What to produce
Below are the entries to work from; restate word for word the portion that opens with the line containing "0351 - 4258581 (1101, 1463)" and closes with the line containing "インソールプロ メンズ 扁平足対策 (791, 419)", keeping both.

The input
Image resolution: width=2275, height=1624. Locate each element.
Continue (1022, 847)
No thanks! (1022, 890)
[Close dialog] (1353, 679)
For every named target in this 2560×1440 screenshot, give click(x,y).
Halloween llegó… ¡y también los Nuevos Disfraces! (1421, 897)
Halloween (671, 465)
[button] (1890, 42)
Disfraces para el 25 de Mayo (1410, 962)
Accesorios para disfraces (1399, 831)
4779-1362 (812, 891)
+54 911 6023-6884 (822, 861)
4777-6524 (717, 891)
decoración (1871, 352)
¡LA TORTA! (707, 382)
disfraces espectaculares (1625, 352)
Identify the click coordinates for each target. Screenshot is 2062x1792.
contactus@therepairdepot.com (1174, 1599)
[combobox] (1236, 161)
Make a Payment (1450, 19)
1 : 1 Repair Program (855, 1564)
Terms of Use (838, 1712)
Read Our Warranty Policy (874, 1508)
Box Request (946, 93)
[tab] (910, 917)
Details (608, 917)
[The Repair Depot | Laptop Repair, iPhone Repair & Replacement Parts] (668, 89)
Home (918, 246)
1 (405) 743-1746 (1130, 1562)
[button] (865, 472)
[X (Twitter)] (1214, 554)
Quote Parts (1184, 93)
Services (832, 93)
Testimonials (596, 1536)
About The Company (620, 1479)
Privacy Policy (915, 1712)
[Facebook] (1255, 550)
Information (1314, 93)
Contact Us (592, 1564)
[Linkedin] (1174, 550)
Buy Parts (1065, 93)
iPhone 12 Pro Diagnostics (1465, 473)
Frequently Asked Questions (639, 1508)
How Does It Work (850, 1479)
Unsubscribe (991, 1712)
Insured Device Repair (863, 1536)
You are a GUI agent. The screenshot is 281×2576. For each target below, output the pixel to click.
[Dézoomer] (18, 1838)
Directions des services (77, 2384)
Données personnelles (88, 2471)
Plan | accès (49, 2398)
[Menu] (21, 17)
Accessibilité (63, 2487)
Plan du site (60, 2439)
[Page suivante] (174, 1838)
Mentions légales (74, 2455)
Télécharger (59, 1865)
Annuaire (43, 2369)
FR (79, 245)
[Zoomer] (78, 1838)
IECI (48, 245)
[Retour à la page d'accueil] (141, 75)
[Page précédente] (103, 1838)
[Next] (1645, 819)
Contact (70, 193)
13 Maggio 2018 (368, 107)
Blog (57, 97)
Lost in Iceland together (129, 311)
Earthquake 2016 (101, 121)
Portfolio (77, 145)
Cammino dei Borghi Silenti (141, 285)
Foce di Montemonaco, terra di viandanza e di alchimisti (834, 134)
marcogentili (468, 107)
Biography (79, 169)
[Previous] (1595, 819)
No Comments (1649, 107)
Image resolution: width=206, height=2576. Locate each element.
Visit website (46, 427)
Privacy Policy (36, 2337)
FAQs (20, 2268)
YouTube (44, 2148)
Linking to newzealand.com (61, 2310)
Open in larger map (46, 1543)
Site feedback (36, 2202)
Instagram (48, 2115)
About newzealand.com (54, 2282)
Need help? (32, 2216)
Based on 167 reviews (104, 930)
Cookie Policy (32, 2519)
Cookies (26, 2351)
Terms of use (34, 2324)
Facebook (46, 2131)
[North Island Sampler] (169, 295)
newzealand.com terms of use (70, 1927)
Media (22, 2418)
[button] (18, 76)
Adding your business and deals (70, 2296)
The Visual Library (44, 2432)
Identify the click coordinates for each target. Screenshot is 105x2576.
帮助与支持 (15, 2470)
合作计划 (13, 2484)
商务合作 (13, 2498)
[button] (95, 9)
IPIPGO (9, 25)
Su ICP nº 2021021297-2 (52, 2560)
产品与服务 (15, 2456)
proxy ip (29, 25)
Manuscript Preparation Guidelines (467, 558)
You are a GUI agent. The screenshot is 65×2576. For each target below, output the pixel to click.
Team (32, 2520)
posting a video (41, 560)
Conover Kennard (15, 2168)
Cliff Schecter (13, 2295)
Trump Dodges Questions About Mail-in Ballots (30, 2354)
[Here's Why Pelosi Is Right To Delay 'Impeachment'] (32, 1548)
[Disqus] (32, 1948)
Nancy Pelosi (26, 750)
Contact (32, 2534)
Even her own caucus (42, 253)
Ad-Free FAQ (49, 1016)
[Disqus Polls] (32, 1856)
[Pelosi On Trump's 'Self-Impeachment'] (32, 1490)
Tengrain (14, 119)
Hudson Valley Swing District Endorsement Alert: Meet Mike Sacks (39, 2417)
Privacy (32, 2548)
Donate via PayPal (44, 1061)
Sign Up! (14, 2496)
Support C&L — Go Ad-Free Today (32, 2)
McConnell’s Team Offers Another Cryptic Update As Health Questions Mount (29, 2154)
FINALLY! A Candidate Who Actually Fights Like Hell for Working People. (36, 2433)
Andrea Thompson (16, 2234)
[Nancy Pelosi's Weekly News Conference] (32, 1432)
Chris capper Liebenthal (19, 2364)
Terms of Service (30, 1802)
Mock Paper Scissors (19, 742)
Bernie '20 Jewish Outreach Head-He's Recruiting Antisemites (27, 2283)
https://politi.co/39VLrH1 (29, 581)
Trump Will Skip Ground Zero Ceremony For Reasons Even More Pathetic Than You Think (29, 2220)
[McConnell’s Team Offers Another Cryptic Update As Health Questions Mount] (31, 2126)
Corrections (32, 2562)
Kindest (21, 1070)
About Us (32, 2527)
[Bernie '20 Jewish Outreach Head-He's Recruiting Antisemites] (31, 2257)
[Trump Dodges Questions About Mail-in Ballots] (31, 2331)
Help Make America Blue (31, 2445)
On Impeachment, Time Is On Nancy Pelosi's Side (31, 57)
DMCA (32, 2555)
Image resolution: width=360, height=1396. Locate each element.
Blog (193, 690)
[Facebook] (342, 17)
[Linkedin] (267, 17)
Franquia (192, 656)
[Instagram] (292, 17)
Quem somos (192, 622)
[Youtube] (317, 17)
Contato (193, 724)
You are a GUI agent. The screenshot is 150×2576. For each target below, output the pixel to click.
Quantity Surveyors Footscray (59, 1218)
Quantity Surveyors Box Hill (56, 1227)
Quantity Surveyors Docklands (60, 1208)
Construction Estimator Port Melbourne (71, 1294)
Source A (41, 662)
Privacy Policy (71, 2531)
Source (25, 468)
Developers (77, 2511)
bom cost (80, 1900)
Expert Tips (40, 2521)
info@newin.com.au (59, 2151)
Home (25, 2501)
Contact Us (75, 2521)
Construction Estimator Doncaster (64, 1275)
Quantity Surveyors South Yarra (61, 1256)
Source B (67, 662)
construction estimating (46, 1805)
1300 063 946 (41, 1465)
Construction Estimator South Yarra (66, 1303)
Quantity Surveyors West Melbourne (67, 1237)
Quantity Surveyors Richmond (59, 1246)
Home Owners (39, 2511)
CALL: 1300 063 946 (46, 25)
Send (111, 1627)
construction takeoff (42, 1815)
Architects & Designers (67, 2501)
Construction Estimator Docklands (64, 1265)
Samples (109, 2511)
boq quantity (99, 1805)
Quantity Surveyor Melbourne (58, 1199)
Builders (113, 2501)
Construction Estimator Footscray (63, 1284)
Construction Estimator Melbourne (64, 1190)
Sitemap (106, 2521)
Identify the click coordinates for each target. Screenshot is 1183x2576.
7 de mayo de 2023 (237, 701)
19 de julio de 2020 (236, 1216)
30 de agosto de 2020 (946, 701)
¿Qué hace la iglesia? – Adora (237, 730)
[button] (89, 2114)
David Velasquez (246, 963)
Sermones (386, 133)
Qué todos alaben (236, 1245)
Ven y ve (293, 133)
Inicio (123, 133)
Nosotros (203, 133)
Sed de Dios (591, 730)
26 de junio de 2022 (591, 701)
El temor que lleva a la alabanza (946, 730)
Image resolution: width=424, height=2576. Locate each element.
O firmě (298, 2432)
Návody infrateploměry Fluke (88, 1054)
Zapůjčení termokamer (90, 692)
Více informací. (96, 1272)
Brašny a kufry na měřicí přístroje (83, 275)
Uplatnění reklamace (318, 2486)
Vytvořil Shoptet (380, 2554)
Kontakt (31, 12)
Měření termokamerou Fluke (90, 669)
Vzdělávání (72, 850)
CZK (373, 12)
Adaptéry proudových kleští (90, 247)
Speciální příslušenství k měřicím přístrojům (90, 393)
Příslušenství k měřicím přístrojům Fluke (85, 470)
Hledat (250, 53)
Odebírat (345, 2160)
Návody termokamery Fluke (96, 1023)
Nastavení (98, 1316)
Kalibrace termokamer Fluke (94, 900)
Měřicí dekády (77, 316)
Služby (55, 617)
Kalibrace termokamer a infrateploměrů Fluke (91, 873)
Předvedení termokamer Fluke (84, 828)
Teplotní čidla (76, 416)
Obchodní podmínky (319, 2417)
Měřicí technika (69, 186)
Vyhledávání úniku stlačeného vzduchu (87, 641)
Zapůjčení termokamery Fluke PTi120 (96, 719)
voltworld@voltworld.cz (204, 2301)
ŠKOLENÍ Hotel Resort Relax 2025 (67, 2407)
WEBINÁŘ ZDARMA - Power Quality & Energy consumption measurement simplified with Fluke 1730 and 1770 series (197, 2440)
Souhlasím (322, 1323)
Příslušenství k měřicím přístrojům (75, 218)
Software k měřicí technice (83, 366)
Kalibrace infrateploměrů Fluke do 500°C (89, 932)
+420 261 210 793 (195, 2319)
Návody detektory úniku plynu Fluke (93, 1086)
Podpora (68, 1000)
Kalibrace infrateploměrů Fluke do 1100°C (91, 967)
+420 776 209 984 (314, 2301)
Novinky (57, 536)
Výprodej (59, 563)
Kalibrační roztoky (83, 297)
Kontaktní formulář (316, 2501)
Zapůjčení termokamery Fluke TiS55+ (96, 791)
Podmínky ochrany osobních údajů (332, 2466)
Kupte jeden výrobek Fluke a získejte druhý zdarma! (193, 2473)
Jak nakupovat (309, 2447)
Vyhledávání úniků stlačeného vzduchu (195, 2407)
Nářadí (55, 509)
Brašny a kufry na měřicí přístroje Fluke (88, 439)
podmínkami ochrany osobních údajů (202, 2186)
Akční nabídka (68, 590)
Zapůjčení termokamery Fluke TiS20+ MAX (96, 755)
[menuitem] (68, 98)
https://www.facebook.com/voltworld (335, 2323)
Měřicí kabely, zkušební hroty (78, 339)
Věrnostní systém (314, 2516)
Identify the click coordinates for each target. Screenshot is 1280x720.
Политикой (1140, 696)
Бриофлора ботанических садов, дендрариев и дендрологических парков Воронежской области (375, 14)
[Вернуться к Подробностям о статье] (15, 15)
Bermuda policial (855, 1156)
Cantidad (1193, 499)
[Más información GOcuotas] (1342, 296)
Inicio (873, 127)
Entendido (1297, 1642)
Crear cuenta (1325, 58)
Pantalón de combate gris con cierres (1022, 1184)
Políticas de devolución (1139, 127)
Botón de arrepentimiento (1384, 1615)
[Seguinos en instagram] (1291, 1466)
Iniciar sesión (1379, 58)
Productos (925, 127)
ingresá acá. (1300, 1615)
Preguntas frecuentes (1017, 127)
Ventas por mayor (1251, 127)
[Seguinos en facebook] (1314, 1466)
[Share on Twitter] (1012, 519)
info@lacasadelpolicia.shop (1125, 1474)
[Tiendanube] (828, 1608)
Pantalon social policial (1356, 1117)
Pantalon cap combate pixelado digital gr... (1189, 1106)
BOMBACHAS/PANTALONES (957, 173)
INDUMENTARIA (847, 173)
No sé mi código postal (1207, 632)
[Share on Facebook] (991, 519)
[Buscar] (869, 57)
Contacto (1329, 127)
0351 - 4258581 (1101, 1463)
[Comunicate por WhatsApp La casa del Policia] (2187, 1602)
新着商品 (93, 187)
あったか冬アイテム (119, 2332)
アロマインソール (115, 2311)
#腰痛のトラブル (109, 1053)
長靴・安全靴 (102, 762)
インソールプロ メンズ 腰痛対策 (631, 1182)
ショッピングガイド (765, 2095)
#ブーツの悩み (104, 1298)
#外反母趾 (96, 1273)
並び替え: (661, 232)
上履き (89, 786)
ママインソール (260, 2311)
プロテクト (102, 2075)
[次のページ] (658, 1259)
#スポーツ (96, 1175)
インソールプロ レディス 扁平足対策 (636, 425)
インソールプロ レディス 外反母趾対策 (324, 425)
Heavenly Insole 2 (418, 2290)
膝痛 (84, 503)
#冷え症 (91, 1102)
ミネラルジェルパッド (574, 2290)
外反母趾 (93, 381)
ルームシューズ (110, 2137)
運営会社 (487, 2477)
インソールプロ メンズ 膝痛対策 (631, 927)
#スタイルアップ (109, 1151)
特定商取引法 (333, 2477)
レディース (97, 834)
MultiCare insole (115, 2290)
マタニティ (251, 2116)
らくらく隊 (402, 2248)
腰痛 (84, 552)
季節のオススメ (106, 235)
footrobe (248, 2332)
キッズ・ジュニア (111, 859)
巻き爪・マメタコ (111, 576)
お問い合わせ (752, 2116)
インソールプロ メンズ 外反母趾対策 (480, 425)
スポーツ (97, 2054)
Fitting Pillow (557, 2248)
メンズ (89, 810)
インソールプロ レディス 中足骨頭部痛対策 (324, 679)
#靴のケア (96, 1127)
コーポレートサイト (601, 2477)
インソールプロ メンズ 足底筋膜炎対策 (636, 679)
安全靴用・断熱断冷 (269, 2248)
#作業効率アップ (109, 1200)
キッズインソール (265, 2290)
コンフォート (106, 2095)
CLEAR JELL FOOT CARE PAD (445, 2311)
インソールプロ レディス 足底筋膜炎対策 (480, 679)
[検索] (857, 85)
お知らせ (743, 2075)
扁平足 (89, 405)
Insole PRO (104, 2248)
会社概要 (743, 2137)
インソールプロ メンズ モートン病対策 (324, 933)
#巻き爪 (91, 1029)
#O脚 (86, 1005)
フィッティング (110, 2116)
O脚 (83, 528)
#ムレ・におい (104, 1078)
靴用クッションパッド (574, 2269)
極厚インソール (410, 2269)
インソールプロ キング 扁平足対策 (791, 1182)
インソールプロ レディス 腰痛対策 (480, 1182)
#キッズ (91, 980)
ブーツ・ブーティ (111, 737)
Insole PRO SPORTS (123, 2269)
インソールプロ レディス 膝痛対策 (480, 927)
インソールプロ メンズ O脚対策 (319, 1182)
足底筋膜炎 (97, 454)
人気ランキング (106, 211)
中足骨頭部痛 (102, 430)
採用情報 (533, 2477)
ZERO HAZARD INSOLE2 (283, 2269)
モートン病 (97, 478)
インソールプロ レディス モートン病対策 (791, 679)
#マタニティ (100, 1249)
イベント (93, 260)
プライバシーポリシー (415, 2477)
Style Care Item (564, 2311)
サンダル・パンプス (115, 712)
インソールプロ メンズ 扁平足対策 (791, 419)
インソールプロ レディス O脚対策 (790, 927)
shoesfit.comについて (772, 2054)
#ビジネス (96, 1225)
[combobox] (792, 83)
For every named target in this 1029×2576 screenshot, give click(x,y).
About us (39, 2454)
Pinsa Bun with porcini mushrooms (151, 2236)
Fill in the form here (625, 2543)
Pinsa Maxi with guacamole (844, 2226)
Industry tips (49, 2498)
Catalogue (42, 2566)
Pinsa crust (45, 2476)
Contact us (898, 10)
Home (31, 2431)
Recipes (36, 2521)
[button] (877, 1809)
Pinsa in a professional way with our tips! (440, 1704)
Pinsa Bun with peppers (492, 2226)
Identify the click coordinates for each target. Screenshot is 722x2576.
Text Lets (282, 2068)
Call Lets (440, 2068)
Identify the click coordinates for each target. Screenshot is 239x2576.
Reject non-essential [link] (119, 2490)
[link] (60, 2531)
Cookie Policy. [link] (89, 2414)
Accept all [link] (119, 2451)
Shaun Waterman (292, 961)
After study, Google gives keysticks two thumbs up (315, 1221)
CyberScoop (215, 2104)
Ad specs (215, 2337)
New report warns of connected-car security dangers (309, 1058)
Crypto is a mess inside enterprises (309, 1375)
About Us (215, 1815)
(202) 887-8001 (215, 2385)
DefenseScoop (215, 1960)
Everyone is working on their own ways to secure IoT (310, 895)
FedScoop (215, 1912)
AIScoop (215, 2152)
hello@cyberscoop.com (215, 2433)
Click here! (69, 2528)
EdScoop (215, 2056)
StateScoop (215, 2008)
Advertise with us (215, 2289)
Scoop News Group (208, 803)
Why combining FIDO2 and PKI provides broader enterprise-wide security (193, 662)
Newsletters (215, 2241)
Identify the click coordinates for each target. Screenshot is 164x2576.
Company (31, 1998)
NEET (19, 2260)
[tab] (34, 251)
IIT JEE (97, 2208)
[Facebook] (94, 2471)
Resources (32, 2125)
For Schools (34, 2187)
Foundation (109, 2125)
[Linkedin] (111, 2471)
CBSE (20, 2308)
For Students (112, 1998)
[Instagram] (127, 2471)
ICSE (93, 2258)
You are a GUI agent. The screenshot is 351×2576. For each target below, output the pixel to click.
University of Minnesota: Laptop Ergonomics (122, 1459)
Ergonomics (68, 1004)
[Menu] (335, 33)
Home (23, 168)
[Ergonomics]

Answer to the problem
0351 - 4258581 (1101, 1463)
[Comunicate por WhatsApp La casa del Policia] (2187, 1602)
新着商品 (93, 187)
あったか冬アイテム (119, 2332)
アロマインソール (115, 2311)
#腰痛のトラブル (109, 1053)
長靴・安全靴 (102, 762)
インソールプロ メンズ 腰痛対策 (631, 1182)
ショッピングガイド (765, 2095)
#ブーツの悩み (104, 1298)
#外反母趾 (96, 1273)
並び替え: (661, 232)
上履き (89, 786)
ママインソール (260, 2311)
プロテクト (102, 2075)
[次のページ] (658, 1259)
#スポーツ (96, 1175)
インソールプロ レディス 扁平足対策 (636, 425)
インソールプロ レディス 外反母趾対策 (324, 425)
Heavenly Insole 2 (418, 2290)
膝痛 (84, 503)
#冷え症 (91, 1102)
ミネラルジェルパッド (574, 2290)
外反母趾 (93, 381)
ルームシューズ (110, 2137)
運営会社 (487, 2477)
インソールプロ メンズ 膝痛対策 (631, 927)
#スタイルアップ (109, 1151)
特定商取引法 (333, 2477)
レディース (97, 834)
MultiCare insole (115, 2290)
マタニティ (251, 2116)
らくらく隊 (402, 2248)
腰痛 (84, 552)
季節のオススメ (106, 235)
footrobe (248, 2332)
キッズ・ジュニア (111, 859)
巻き爪・マメタコ (111, 576)
お問い合わせ (752, 2116)
インソールプロ メンズ 外反母趾対策 (480, 425)
スポーツ (97, 2054)
Fitting Pillow (557, 2248)
メンズ (89, 810)
インソールプロ レディス 中足骨頭部痛対策 (324, 679)
#靴のケア (96, 1127)
コーポレートサイト (601, 2477)
インソールプロ メンズ 足底筋膜炎対策 (636, 679)
安全靴用・断熱断冷 (269, 2248)
#作業効率アップ (109, 1200)
キッズインソール (265, 2290)
コンフォート (106, 2095)
CLEAR JELL FOOT CARE PAD (445, 2311)
インソールプロ レディス 足底筋膜炎対策 (480, 679)
[検索] (857, 85)
お知らせ (743, 2075)
扁平足 (89, 405)
Insole PRO (104, 2248)
会社概要 (743, 2137)
インソールプロ メンズ モートン病対策 (324, 933)
#巻き爪 (91, 1029)
#O脚 (86, 1005)
フィッティング (110, 2116)
O脚 (83, 528)
#ムレ・におい (104, 1078)
靴用クッションパッド (574, 2269)
極厚インソール (410, 2269)
インソールプロ キング 扁平足対策 (791, 1182)
インソールプロ レディス 腰痛対策 (480, 1182)
#キッズ (91, 980)
ブーツ・ブーティ (111, 737)
Insole PRO SPORTS (123, 2269)
インソールプロ レディス 膝痛対策 (480, 927)
インソールプロ メンズ O脚対策 (319, 1182)
足底筋膜炎 (97, 454)
人気ランキング (106, 211)
中足骨頭部痛 (102, 430)
採用情報 (533, 2477)
ZERO HAZARD INSOLE2 (283, 2269)
モートン病 (97, 478)
インソールプロ レディス モートン病対策 (791, 679)
#マタニティ (100, 1249)
イベント (93, 260)
プライバシーポリシー (415, 2477)
Style Care Item (564, 2311)
サンダル・パンプス (115, 712)
インソールプロ メンズ 扁平足対策 (791, 419)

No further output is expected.